▸ EXERCISE AIM
Your task is to retype the lines from the opening of the material through the line that includes "You are a computer-use agent. 403x365 pixels.". Do not copy the pictures.

- - - - -

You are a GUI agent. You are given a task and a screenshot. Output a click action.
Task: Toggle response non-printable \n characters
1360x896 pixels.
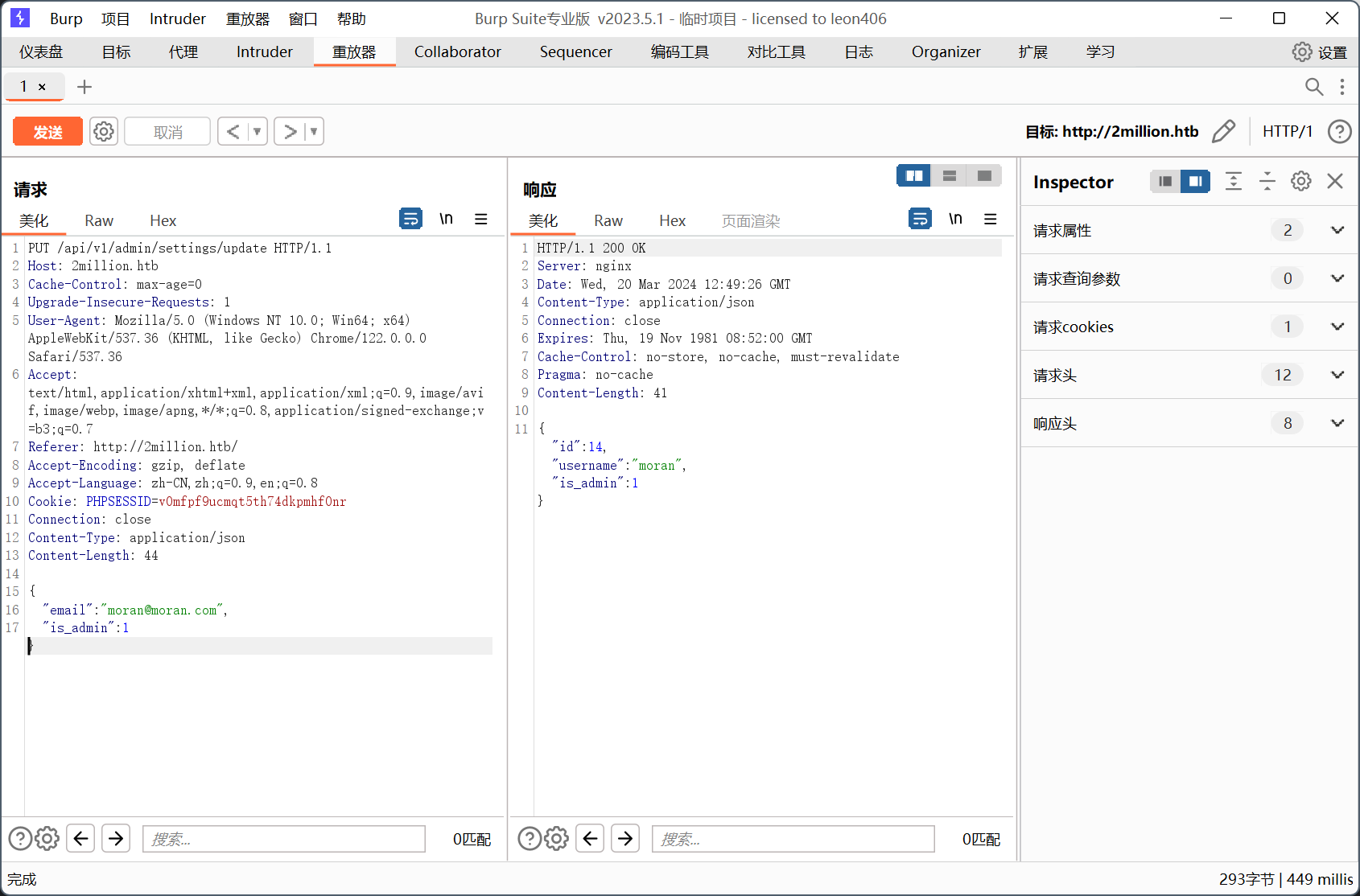(955, 219)
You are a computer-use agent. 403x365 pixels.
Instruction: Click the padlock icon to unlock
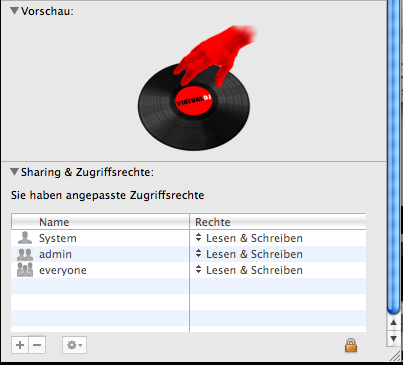coord(351,345)
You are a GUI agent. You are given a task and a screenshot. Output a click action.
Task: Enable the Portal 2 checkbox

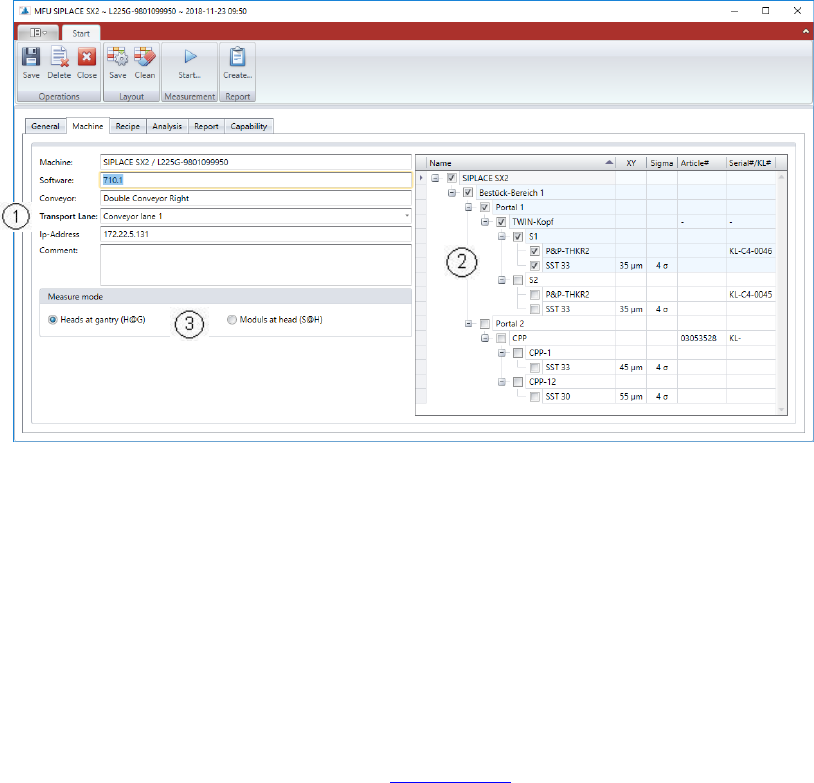point(486,324)
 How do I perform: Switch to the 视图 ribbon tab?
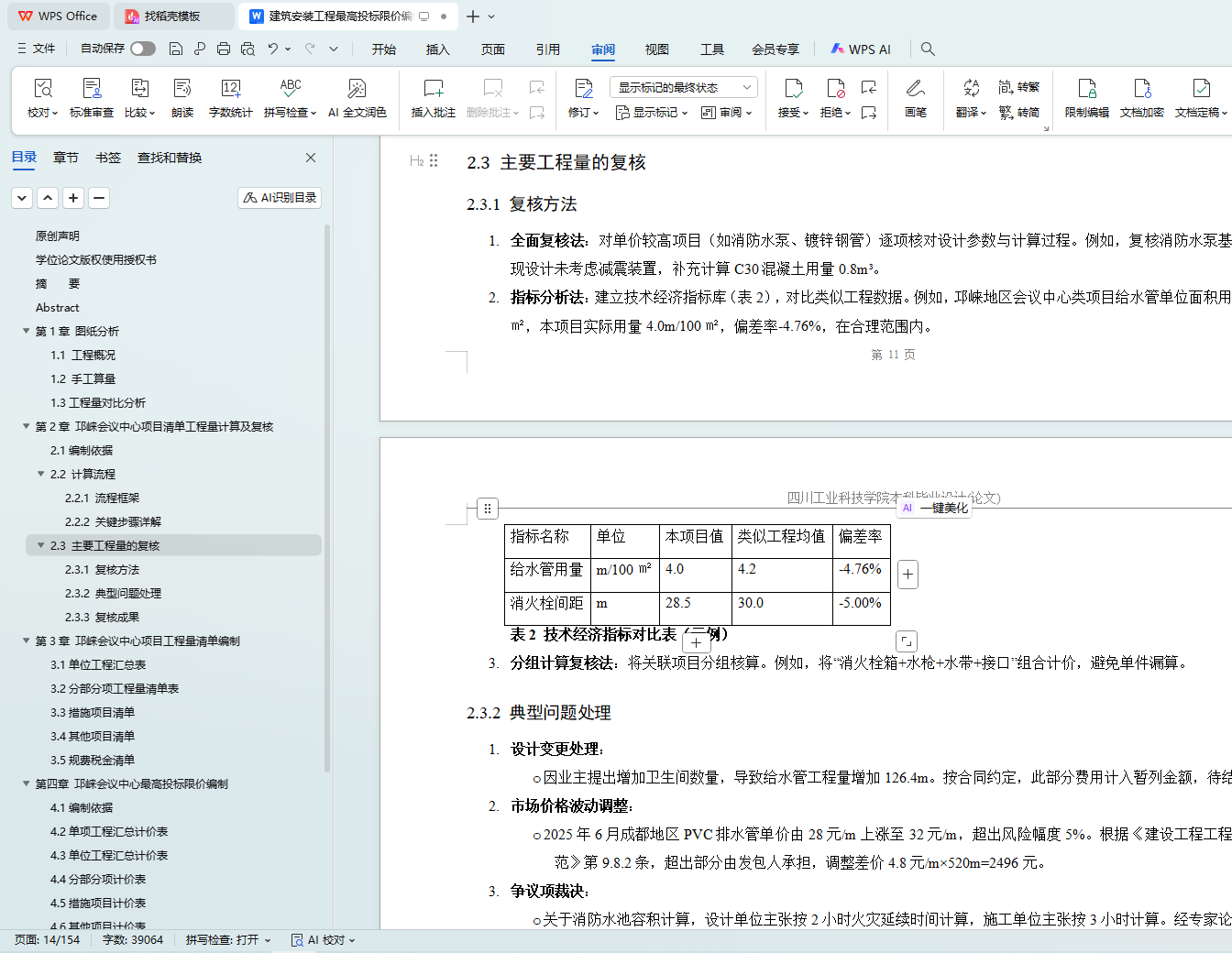(656, 49)
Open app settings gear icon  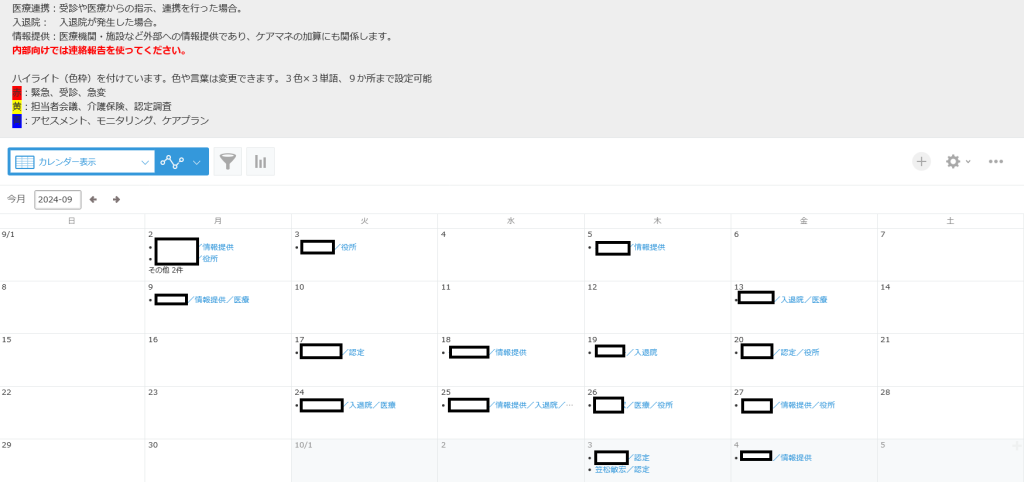click(953, 161)
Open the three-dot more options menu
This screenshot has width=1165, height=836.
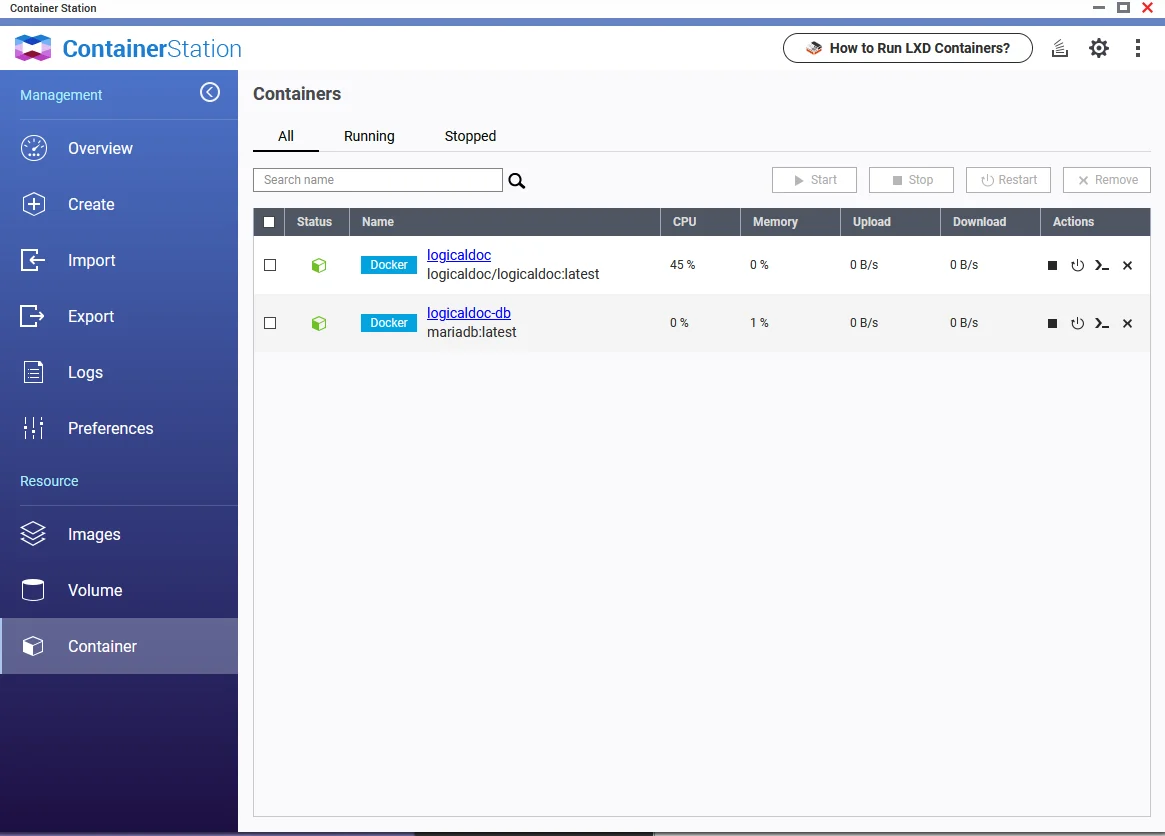click(x=1138, y=47)
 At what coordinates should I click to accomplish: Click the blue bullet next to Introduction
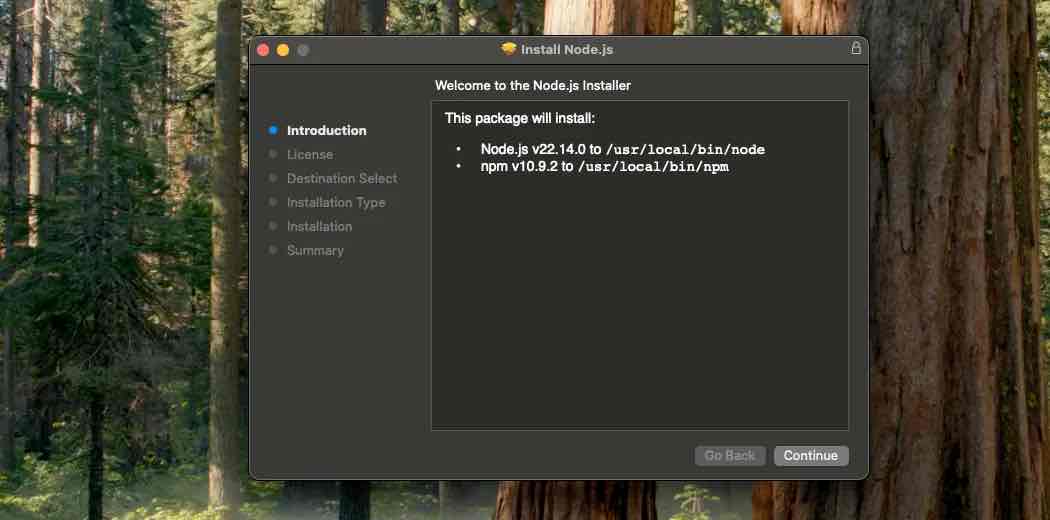tap(273, 131)
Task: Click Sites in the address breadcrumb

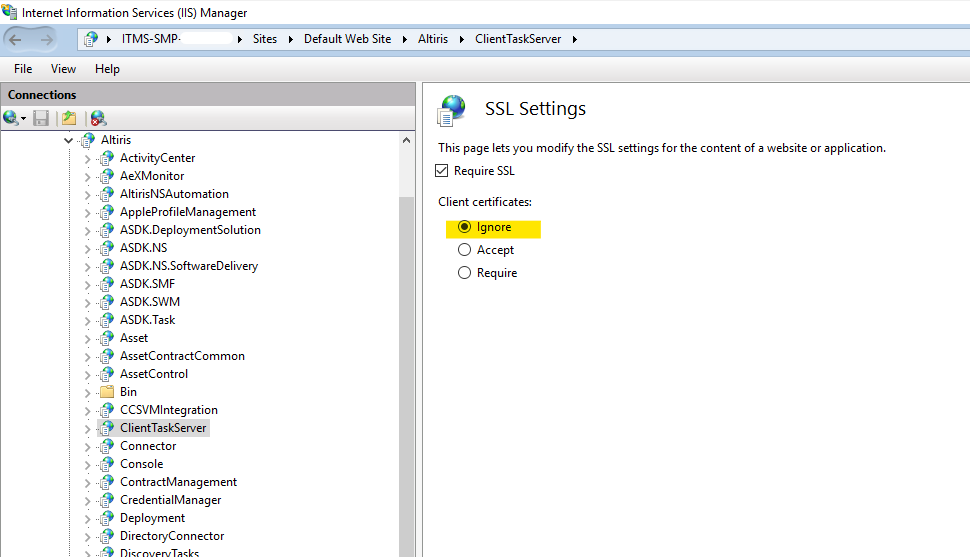Action: coord(264,39)
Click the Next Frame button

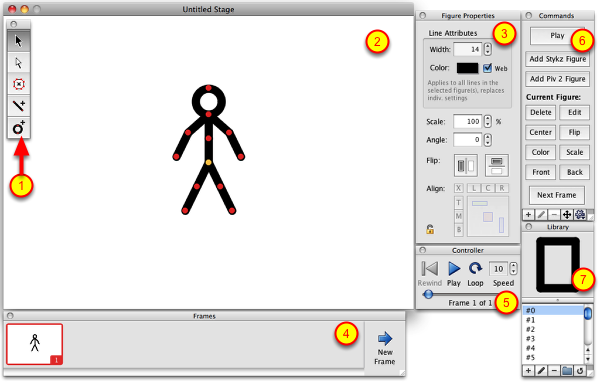pyautogui.click(x=557, y=195)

- - - - -

▸ RESULT OF THE EXERCISE
You are a GUI agent. You are given a task and a screenshot. Output a click action.
Task: Toggle response non-printable \n characters
1360x896 pixels.
(955, 219)
You are a computer-use agent. 403x365 pixels.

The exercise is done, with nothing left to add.